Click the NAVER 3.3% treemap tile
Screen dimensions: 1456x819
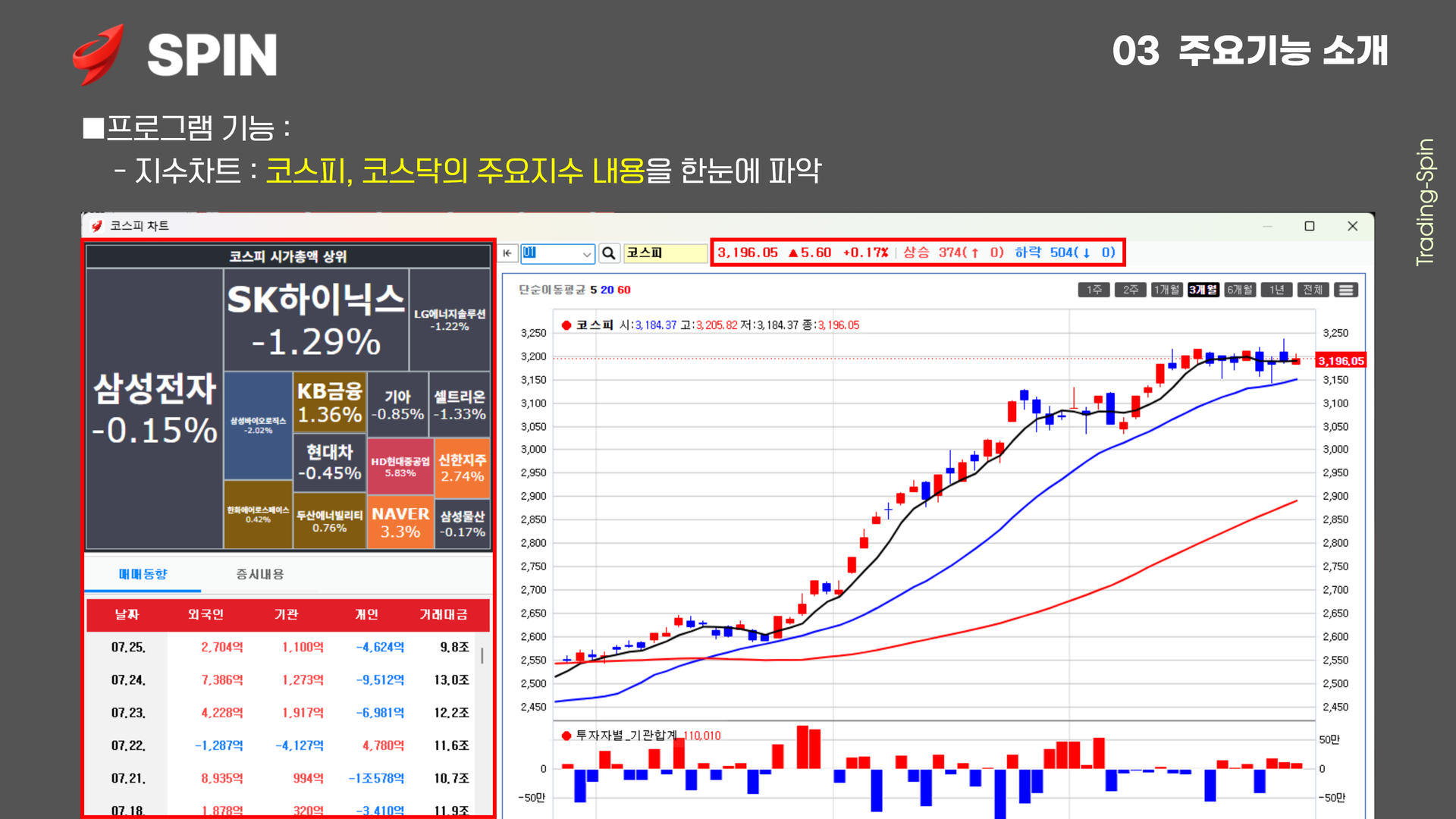coord(400,522)
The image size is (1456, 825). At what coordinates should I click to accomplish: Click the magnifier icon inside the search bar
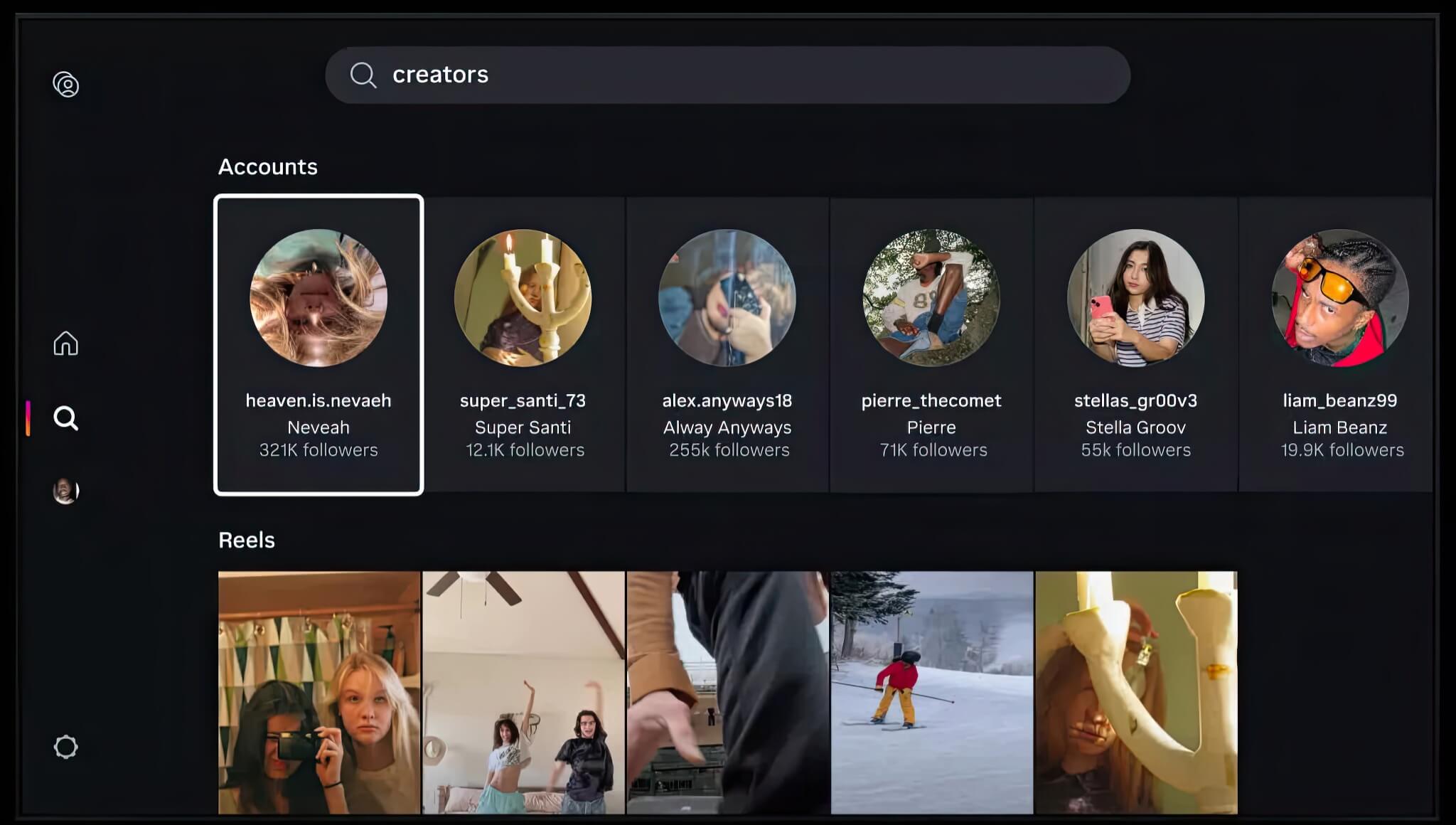[363, 75]
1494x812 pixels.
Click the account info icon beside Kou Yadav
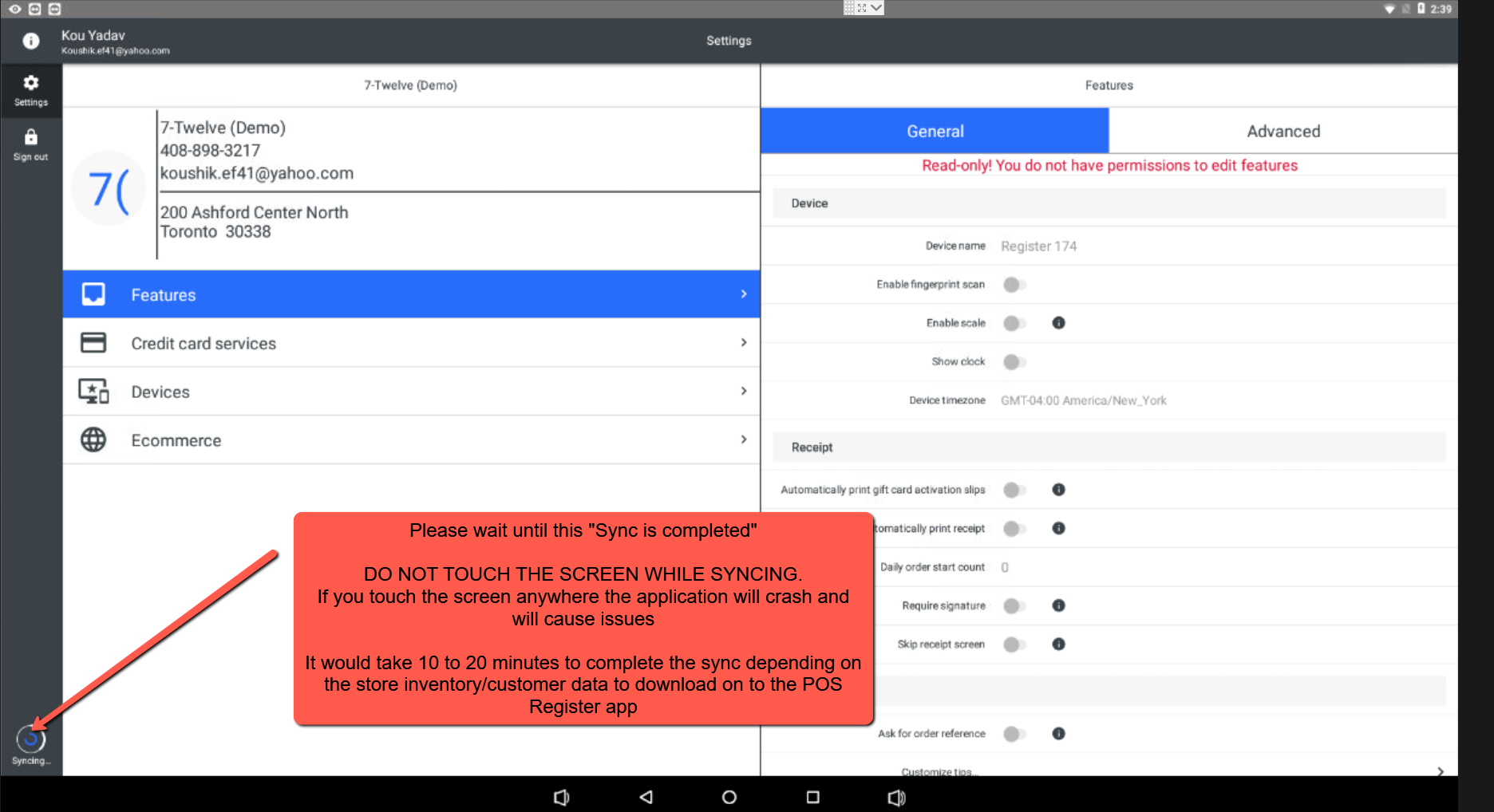click(x=31, y=41)
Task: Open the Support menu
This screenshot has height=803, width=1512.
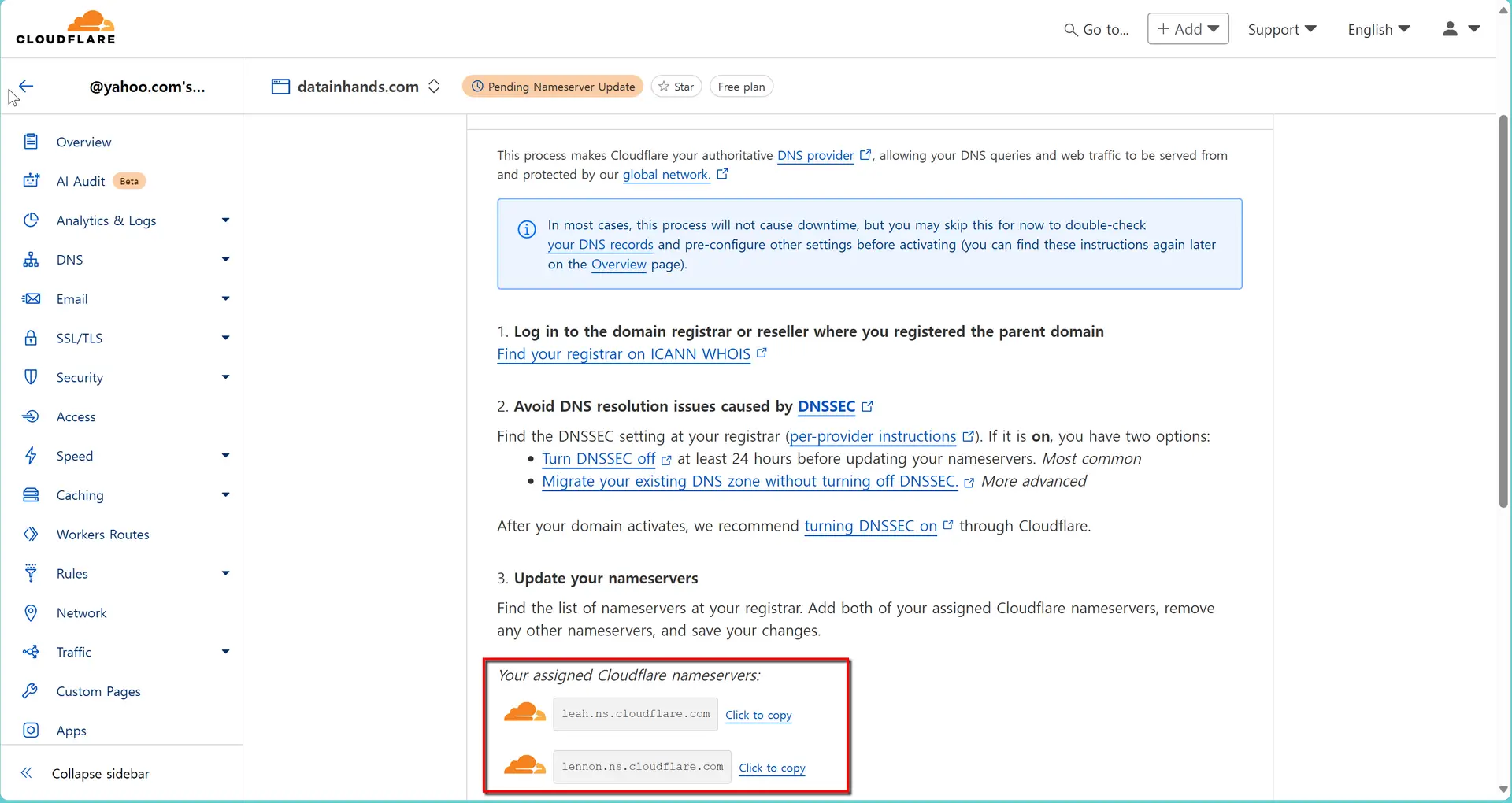Action: 1280,29
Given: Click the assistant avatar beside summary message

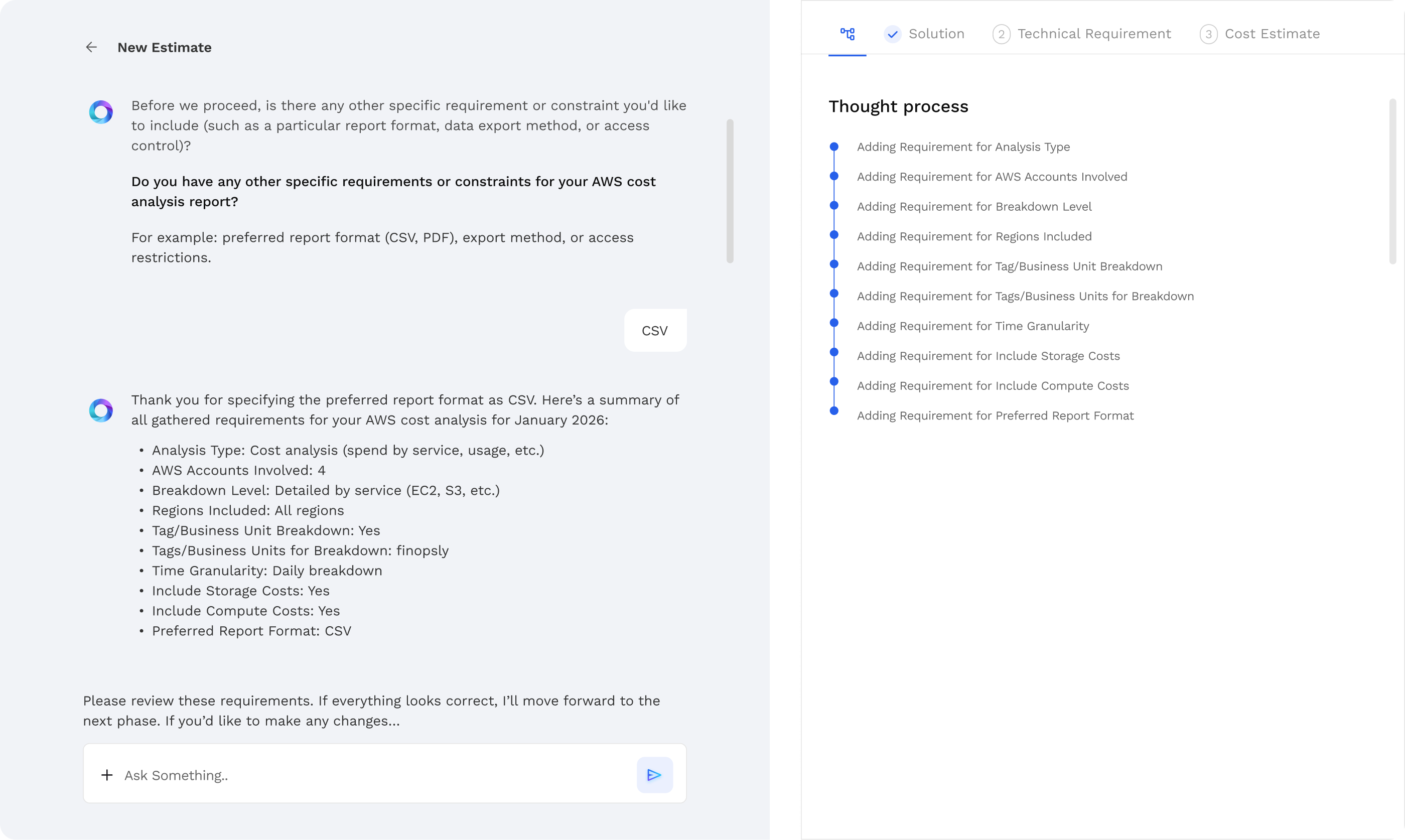Looking at the screenshot, I should tap(101, 410).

● Work instruction
Put each line of the listing above into the copy exactly, dropping the pictures.

● Output
Click the NAVER 3.3% treemap tile
Screen dimensions: 1456x819
coord(400,522)
The image size is (1456, 825). At what coordinates should I click to accomplish: Click the magnifier icon inside the search bar
[363, 75]
1494x812 pixels.
Click the account info icon beside Kou Yadav
click(x=31, y=41)
Task: Open the Support menu
This screenshot has height=803, width=1512.
Action: 1280,29
Given: Click the assistant avatar beside summary message

Looking at the screenshot, I should tap(101, 410).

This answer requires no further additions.